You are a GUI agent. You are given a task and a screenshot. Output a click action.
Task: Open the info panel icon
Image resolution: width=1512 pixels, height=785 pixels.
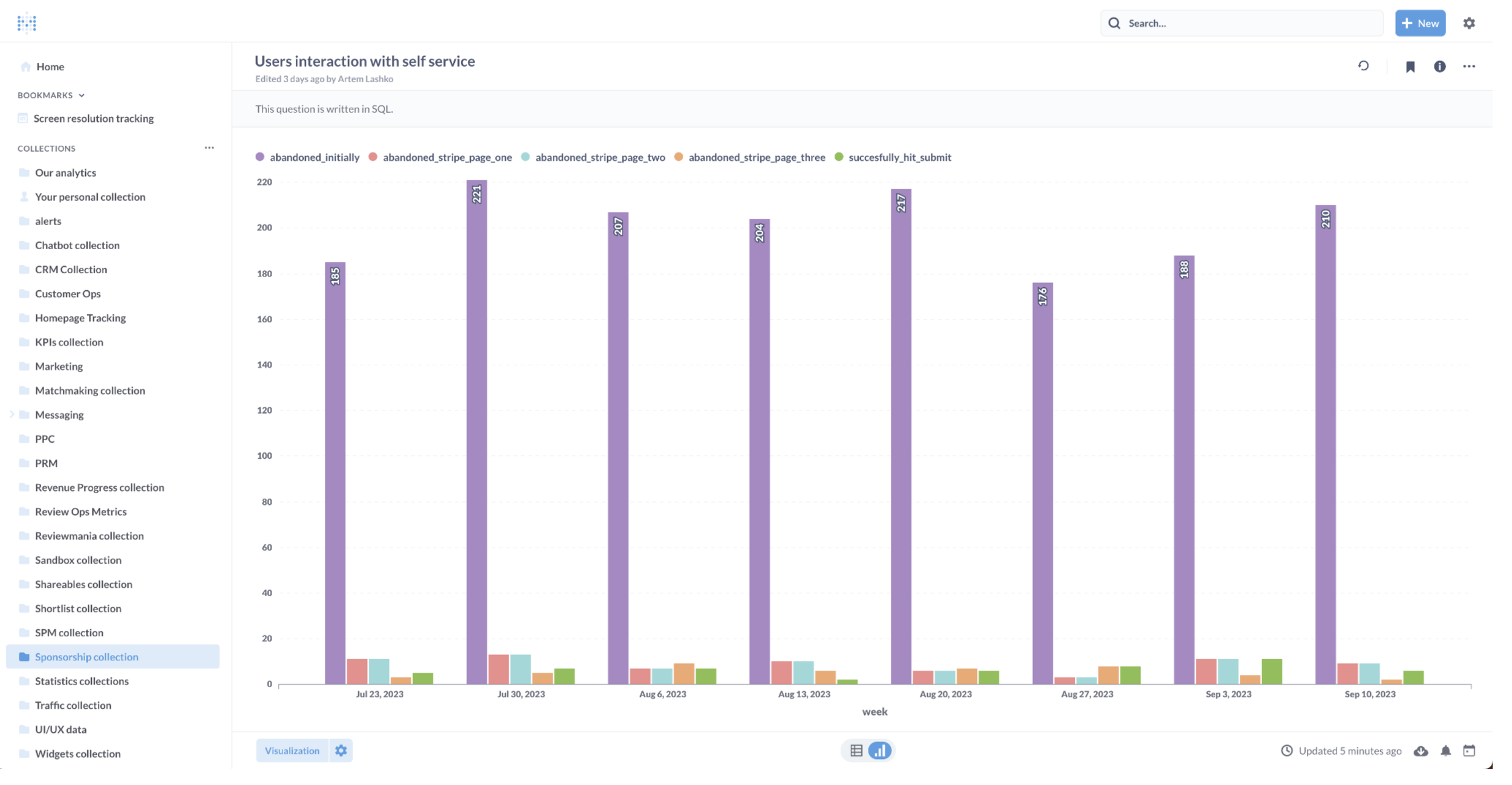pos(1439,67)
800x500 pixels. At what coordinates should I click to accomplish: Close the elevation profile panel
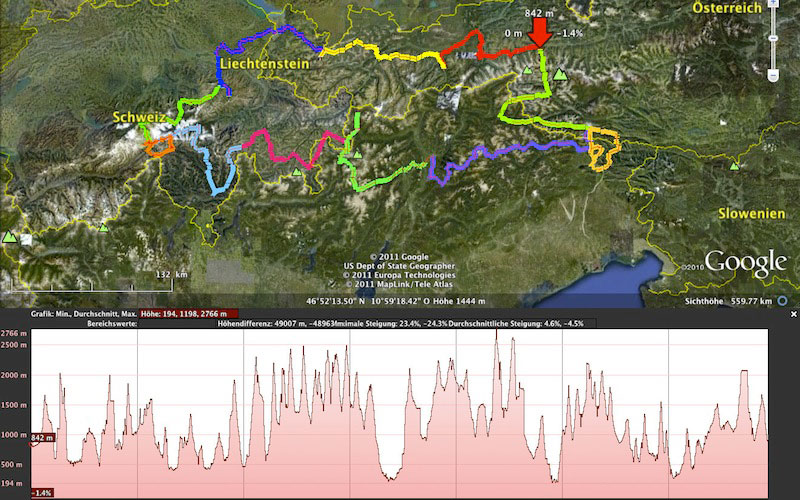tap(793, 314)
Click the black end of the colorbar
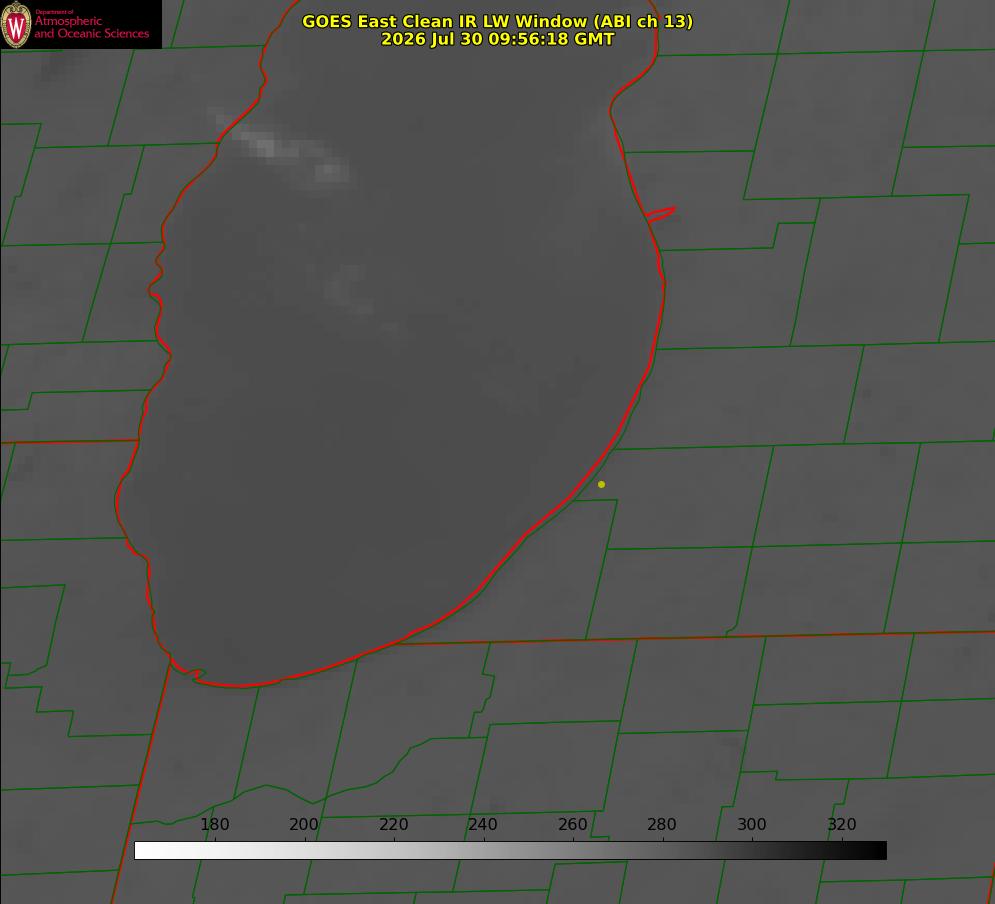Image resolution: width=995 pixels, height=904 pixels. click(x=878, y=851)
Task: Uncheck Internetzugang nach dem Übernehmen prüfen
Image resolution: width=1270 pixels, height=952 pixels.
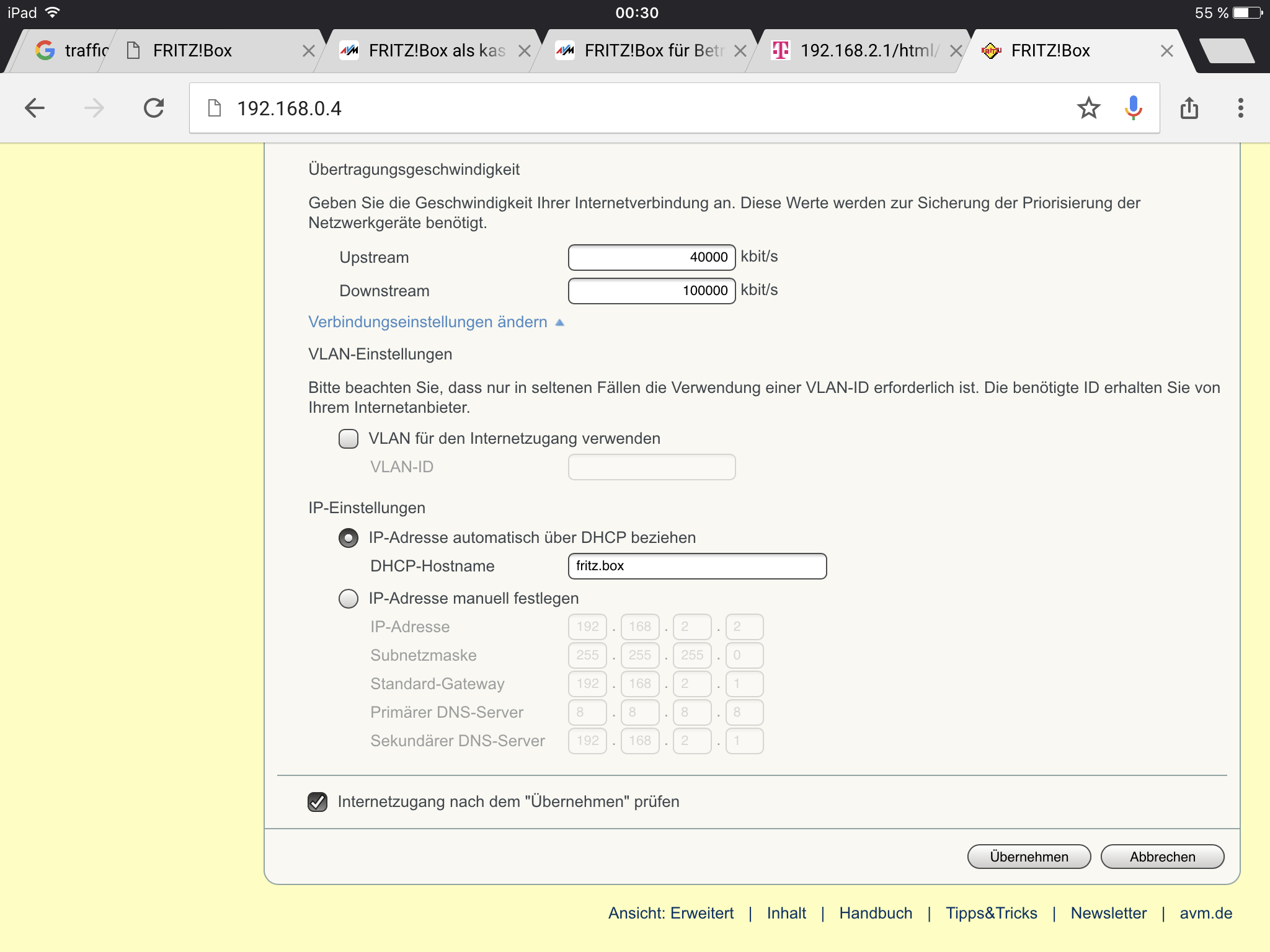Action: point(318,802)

== The task ==
Print all the rows above word for word, leaving out the pictures.

== Task solution ==
You are a GUI agent. You are given a task and a screenshot. Output a click action.
Task: Open the info panel icon
Image resolution: width=1512 pixels, height=785 pixels.
pos(1439,67)
800x500 pixels. At what coordinates should I click to accomplish: Close the elevation profile panel
tap(793, 314)
Click the black end of the colorbar
Image resolution: width=995 pixels, height=904 pixels. click(x=878, y=851)
Task: Uncheck Internetzugang nach dem Übernehmen prüfen
Image resolution: width=1270 pixels, height=952 pixels.
Action: point(318,802)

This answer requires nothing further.